[WORK ORDER] Reproduce exactly the lines from the top of the records below through the line holding "Before You Order (109, 624)".

[PROVIDED RECORDS]
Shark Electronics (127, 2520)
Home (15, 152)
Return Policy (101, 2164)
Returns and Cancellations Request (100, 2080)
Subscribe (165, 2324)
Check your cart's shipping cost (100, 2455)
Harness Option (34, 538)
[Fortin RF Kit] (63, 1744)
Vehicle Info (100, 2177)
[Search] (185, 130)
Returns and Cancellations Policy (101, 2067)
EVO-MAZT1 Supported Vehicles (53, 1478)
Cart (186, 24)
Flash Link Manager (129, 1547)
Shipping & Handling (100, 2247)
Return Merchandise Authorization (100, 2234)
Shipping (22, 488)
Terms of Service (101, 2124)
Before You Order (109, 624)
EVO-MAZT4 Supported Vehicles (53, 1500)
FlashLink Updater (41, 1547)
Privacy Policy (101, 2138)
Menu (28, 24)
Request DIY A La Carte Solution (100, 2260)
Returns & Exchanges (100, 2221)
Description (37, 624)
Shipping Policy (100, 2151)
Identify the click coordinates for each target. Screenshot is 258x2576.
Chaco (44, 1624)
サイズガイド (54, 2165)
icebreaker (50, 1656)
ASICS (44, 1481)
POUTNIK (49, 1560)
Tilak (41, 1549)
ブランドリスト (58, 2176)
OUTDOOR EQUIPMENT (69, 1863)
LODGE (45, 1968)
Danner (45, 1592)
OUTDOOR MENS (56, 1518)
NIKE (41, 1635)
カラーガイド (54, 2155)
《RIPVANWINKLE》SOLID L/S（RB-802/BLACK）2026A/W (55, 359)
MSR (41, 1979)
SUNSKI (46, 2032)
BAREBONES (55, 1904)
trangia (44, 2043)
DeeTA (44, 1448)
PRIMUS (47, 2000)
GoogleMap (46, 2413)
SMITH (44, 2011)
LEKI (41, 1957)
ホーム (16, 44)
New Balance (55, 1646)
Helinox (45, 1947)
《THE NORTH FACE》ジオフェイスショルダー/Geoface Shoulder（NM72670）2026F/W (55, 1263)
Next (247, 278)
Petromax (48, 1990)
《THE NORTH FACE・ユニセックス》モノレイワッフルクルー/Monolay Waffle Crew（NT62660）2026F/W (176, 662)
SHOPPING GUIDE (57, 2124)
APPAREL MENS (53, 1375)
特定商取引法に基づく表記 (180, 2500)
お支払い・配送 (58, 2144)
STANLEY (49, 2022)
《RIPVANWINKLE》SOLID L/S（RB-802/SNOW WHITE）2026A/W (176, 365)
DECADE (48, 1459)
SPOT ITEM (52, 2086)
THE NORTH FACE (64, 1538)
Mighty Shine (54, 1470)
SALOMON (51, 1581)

[SOLUTION TO THE EXERCISE]
Shark Electronics (127, 2520)
Home (15, 152)
Return Policy (101, 2164)
Returns and Cancellations Request (100, 2080)
Subscribe (165, 2324)
Check your cart's shipping cost (100, 2455)
Harness Option (34, 538)
[Fortin RF Kit] (63, 1744)
Vehicle Info (100, 2177)
[Search] (185, 130)
Returns and Cancellations Policy (101, 2067)
EVO-MAZT1 Supported Vehicles (53, 1478)
Cart (186, 24)
Flash Link Manager (129, 1547)
Shipping & Handling (100, 2247)
Return Merchandise Authorization (100, 2234)
Shipping (22, 488)
Terms of Service (101, 2124)
Before You Order (109, 624)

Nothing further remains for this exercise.